The volume-based median diameter of the aliphatic hydrocarbon compound fine particles in the obtained dispersed solution was measured using a dynamic light scattering particle size distribution analyzer (Nanotrac available from Nikkiso Co., Ltd.), and found to be 0.15 μm.
An aqueous dispersed solution containing colorant fine particles at a concentration of 10% (a colorant fine particle-dispersed solution) was prepared by mixing and dissolving the components listed above and dispersing for approximately 1 hour using a Nanomizer high pressure impact disperser (available from Yoshida Kikai Co., Ltd.) so as to disperse the colorant. The volume-based median diameter of the colorant fine particles in the obtained dispersed solution was measured using a dynamic light scattering particle size distribution analyzer (Nanotrac available from Nikkiso Co., Ltd.), and found to be 0.20 μm.

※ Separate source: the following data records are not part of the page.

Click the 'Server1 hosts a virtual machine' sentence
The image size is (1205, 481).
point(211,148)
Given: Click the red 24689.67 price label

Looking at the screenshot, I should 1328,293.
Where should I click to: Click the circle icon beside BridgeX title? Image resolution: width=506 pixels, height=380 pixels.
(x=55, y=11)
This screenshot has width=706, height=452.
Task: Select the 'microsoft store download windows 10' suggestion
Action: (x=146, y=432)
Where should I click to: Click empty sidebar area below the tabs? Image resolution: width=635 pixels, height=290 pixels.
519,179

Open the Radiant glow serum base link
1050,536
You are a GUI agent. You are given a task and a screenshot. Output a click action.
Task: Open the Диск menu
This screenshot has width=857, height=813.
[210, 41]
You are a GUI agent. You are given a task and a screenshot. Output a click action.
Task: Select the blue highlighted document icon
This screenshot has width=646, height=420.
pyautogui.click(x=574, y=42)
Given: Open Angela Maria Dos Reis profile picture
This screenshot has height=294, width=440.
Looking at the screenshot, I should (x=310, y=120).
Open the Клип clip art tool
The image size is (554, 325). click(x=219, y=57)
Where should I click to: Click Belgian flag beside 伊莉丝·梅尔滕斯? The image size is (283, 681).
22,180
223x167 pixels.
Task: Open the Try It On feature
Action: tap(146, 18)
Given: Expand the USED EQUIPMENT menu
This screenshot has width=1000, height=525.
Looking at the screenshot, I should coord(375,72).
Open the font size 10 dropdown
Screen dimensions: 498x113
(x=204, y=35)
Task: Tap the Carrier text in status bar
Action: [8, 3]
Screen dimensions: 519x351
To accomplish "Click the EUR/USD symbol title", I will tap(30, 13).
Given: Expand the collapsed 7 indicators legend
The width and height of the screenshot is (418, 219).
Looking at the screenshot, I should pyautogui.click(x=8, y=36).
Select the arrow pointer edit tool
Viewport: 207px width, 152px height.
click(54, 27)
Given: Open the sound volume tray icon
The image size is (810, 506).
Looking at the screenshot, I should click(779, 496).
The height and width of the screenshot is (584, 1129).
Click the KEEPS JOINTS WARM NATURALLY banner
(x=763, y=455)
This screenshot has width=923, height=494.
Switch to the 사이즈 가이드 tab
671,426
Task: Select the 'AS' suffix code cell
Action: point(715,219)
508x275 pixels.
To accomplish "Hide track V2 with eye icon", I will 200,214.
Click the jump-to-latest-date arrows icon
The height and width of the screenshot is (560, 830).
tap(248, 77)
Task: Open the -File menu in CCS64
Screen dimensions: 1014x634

The materials listed above were placed in a round stainless steel flask and mixed, after which 6 parts of a 2% aqueous solution of polyaluminum chloride and 60 parts of a 2% aqueous solution of magnesium sulfate were added.
Next, the obtained mixed solution was dispersed for 10 minutes at 5000 rpm using a homogenizer (Ultratarax T50 available from IKA-Werke GmbH & Co. KG).
The mixed solution was then heated to 60° C. in a heating water bath while appropriately adjusting the speed of rotation of a stirring blade so that the mixed solution was stirred. After maintaining a temperature of 60° C. for 20 minutes, the volume-based median diameter of formed aggregate particles was measured using a Coulter Multisizer III, and it was confirmed that aggregate particles having sizes of approximately 6.0 μm were formed.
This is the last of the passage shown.